Indefinite Space. $6/issue or $10/2 issue subscription.
I came across a stash of
Indefinite Space issues going back to vol. 1 no. 2 (1992) and decided to tuck them in my satchel for over the weekend perusal. The collection has a few gaps, but is near complete.
IS is a saddle stapled zine roughly forty pages coming out annually and occasionally biannually. Co-edited by Marcia Arrieta and Kevin Joy from 1992-2004, and continued by Marcia Arrieta. The editorial model veers towards inclusion rather than exclusion or privileging one approach to poetry. There are examples of narrative, lyric, prose, minimal, visual, play... just about anything that might be recognized as poetry and can operate on a printed page.

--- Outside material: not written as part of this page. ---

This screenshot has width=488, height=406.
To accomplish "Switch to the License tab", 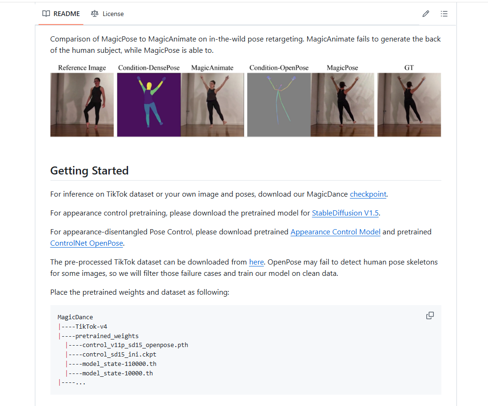I will [107, 14].
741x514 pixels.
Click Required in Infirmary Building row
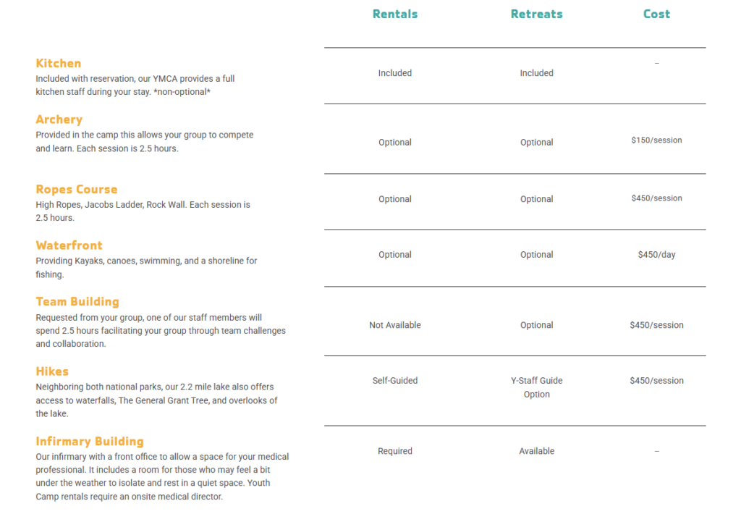pos(394,451)
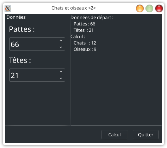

As with many smaller poetry journals and zines from the 90s and the early oughts, the usual line-up have found a home here for their work: Simon Perchik (5, 6, 10,14); Alan Caitlin (2.1, 5, 6, 7, 8, 10, 14); Guy R. Beining (1.2, 13, 14); B.Z. Niditch (2.1, 7, 8,13); John M. Bennett (1.2, 2.1, 5, 6, 7, 11); Richard Kostelanetz (10, 11); Michael Eastabrook (1.2, 2.1, 10); Spencer Selby (2.1, 8); Ryan G. Van Cleave (5); Errol Miller (1.2, 2.1). The only regulars missing from this period are Lyn Lifshin and Virgil Suarez.
[If you have work in every non-mainstream outlet, does the sheer volume make you mainstream?]
Some of the highlights in my read through:
Spencer Selby: His poems here aren't pictures. It's sometimes easy to forget that he crafts non-visual poems too. None of his poems in
IS are visually based.
Peter Ganick, "untitled" (13): His handwritten poem works as a centerfold to the issue.
Saundra Norton, "Seascape 1" (11): Contentwise, not so much, but the line breaks not only echo but give visual and sonic shape to the text.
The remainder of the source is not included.